------ Dataset records

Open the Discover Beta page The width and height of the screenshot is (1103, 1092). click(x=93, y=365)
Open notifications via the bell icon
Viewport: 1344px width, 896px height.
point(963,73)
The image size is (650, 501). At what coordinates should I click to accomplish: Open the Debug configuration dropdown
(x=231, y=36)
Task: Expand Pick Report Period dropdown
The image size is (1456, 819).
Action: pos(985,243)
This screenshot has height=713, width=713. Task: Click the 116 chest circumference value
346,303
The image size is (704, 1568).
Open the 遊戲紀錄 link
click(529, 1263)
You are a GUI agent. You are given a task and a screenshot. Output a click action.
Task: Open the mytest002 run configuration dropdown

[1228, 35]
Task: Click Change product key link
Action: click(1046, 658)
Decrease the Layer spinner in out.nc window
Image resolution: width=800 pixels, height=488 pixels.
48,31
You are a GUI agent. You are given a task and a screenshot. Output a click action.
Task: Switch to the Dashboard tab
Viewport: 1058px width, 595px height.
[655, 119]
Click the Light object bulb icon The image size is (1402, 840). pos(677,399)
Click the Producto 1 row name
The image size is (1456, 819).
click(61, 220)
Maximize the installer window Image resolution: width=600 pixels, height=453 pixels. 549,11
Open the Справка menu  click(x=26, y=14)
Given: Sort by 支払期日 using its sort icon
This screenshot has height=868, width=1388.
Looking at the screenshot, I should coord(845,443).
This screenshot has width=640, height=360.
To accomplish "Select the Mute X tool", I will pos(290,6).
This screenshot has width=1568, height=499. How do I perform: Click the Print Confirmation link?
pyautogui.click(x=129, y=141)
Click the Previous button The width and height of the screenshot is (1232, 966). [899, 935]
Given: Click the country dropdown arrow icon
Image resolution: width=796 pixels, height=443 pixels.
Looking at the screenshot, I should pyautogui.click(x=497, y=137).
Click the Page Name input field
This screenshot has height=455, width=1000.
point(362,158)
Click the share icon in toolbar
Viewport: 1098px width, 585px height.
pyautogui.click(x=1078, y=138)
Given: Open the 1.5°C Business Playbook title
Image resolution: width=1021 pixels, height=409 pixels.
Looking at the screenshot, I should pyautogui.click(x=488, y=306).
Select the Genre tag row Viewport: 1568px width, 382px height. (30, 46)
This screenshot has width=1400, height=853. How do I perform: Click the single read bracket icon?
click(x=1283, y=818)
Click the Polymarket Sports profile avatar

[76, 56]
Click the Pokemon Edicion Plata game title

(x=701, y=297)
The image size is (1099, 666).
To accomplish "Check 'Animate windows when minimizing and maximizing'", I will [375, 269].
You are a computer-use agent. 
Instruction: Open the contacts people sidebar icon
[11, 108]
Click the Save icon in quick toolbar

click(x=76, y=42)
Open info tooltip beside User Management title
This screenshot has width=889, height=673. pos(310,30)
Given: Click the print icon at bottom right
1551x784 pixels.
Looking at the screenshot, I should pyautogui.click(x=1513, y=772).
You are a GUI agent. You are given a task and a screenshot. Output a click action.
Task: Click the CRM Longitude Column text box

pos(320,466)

------------

### Required work
Count the lines in the items above that contain the word "title". Give only the number.

### The output
3